STEP 1: Prevention and early detection
This step outlines recommendations for the prevention and early detection of prostate cancer.
The causes of prostate cancer are not fully understood, and there is currently no clear prevention strategy.
While the causes of prostate cancer are not fully understood, there are a number of factors associated with an increased risk of developing the disease, which include:
- increasing age, especially for men aged over 50 years
- a family history of prostate cancer
- having certain germline mutations, for example in the BRCA2 gene, or particular genetic conditions such as Lynch syndrome
- race (e.g. people of African-American descent are at higher risk, while men of Asian and Hispanic/Latino descent are at less risk than Caucasian people) (American Cancer Society 2019).
Dietary factors (e.g. diets high in animal fat, dairy products or calcium and/or low in vegetables and fruit) may increase the risk of developing prostate cancer, but the exact role of diet as a risk factor is not yet clear (American Cancer Society 2019).
Everyone should be encouraged to reduce their modifiable risk factors, including taking the following steps.

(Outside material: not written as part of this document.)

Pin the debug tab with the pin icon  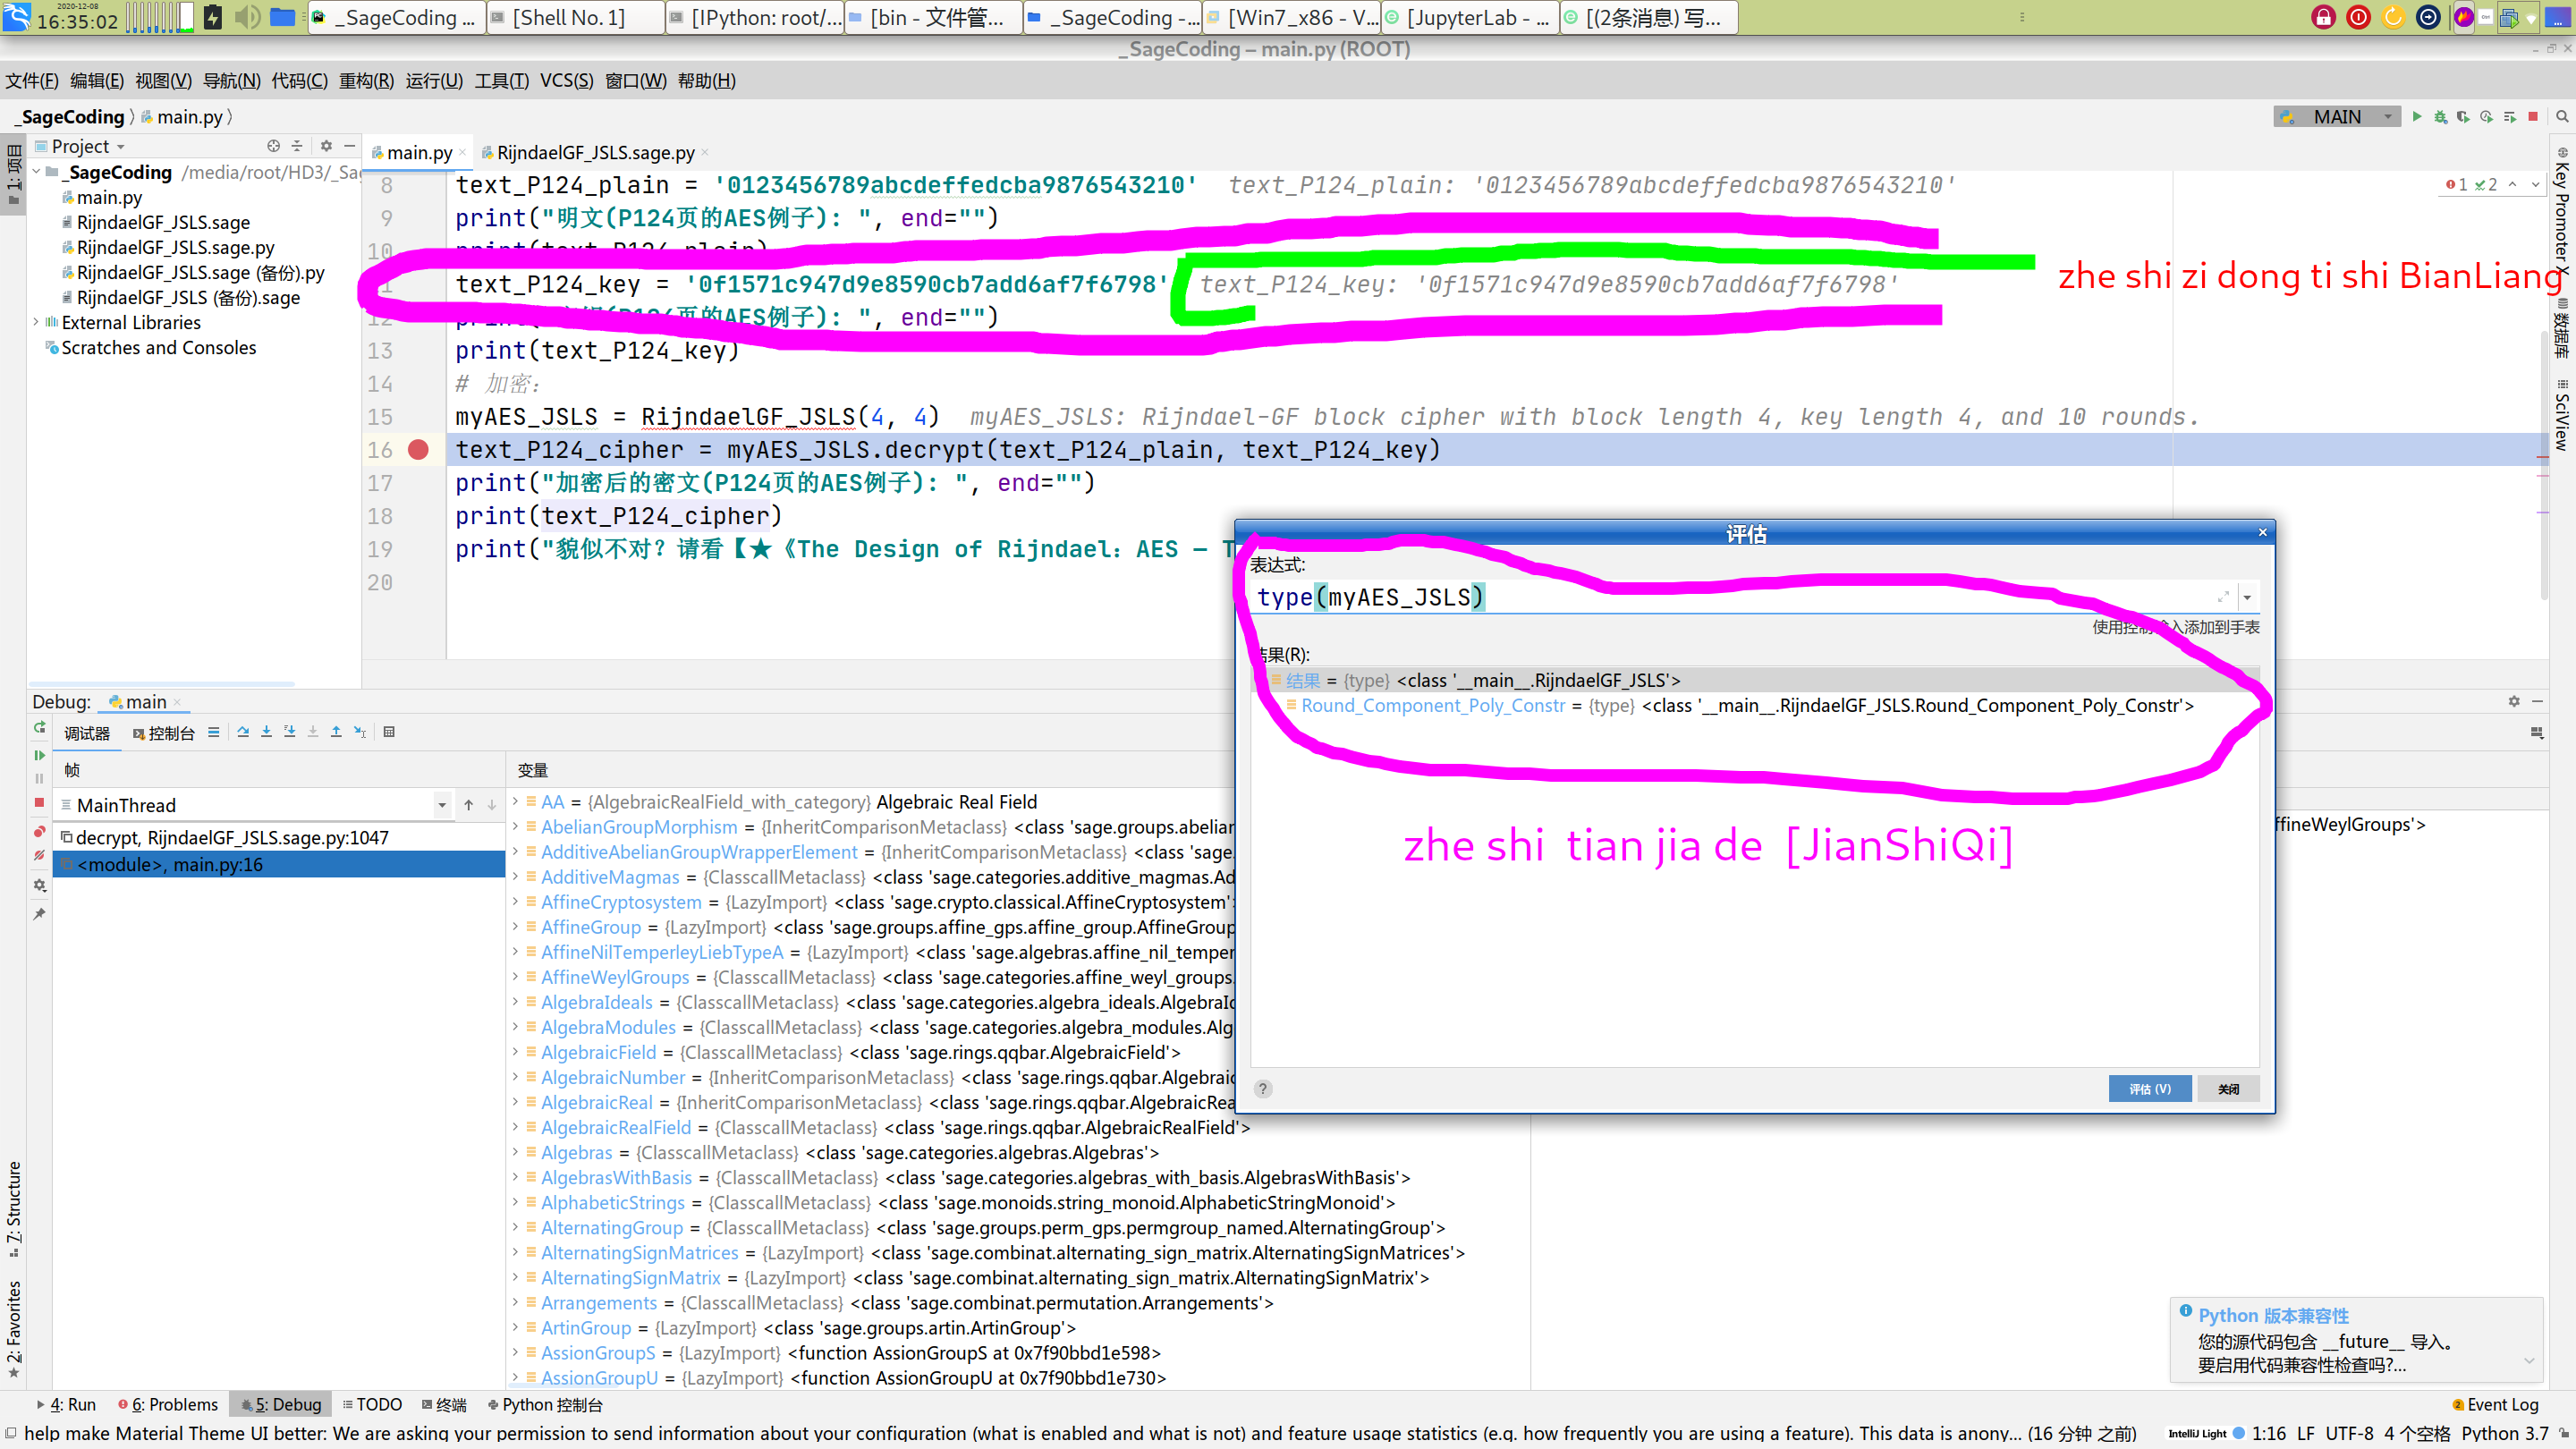tap(39, 914)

Between five and 10 per cent of prostate cancers have a hereditary component, which may be associated with identifiable germline detects in genes such a BRCA1 or BRCA2 (hereditary breast ovarian cancer syndrome), HOXB13 (hereditary prostate cancer), or genes involved in DNA mismatch repair (Lynch syndrome) (Giri et al. 2018). Men should be counselled about possible hereditary/inheritable risk if:
- their family history suggests a pathogenic BRCA1 or BRCA2 gene variation
- three first- or second-degree relatives have been diagnosed with prostate cancer
- two first- or second-degree relatives have been diagnosed with prostate cancer, with one relative being diagnosed before the age of 50 years (RACGP 2019)
- young at the age of diagnosis (< 50–55 years) in a patient or first-degree relative
- there is a family history of prostate, breast or ovarian cancer.
Men should engage in shared decision making about genetic testing.
Genetic testing should only be performed through a familial cancer service, with appropriate genetic counselling available.
For general practitioner referral guidelines for cancer genetics assessment, see General practitioner referral guidelines for cancer genetics assessment.
There is emerging data that germline mutations in genes involved in DNA repair (e.g. BRCA1 or BRCA2 and mismatch repair genes) are more common in patients with advanced disease, and therefore may be significant in the patient’s prognosis. In patients without a family history, it is unclear if early detection and changes in management based on germline testing is advantageous.
Currently there is no organised population-based prostate cancer screening in Australia. Men (including asymptomatic men) may elect to have routine prostate-specific antigen (PSA) testing to screen for prostate cancer; however, their general practitioner should first discuss the benefits and harms of the test with them.
Men at moderate risk of developing prostate cancer (e.g. who have a father or brother who were diagnosed with prostate cancer) should be proactively followed up. If these men decide to undergo PSA testing, it should be offered every two years between the ages of 45 and 69 (PCFA and CCA 2016). For men who are at high risk of developing prostate cancer (e.g. father and two brothers diagnosed with prostate cancer) and are wanting to undergo testing, PSA testing should be offered every two years between the ages of 40 and 69 (PCFA and CCA 2016). PSA testing is not recommended for men who are unlikely to live another 7 years (PCFA and CCA 2016).
Men without risk factors for developing prostate cancer may also consider PSA testing for early detection between the ages of 50 and 69 years. A summary of the benefits and harms of PSA testing for prostate cancer in asymptomatic men can be found in the National Health and Medical Research Council’s PSA testing for prostate cancer in asymptomatic men – information for health practitioners.
Guidance for clinicians counselling their patients about the early detection of prostate cancer is provided in The Melbourne Consensus Statement on the early detection of prostate cancer.
For detailed clinical guidelines on PSA testing and early management of test-detected prostate cancer, refer to the Clinical practice guidelines for PSA testing and early management of test-detected prostate cancer.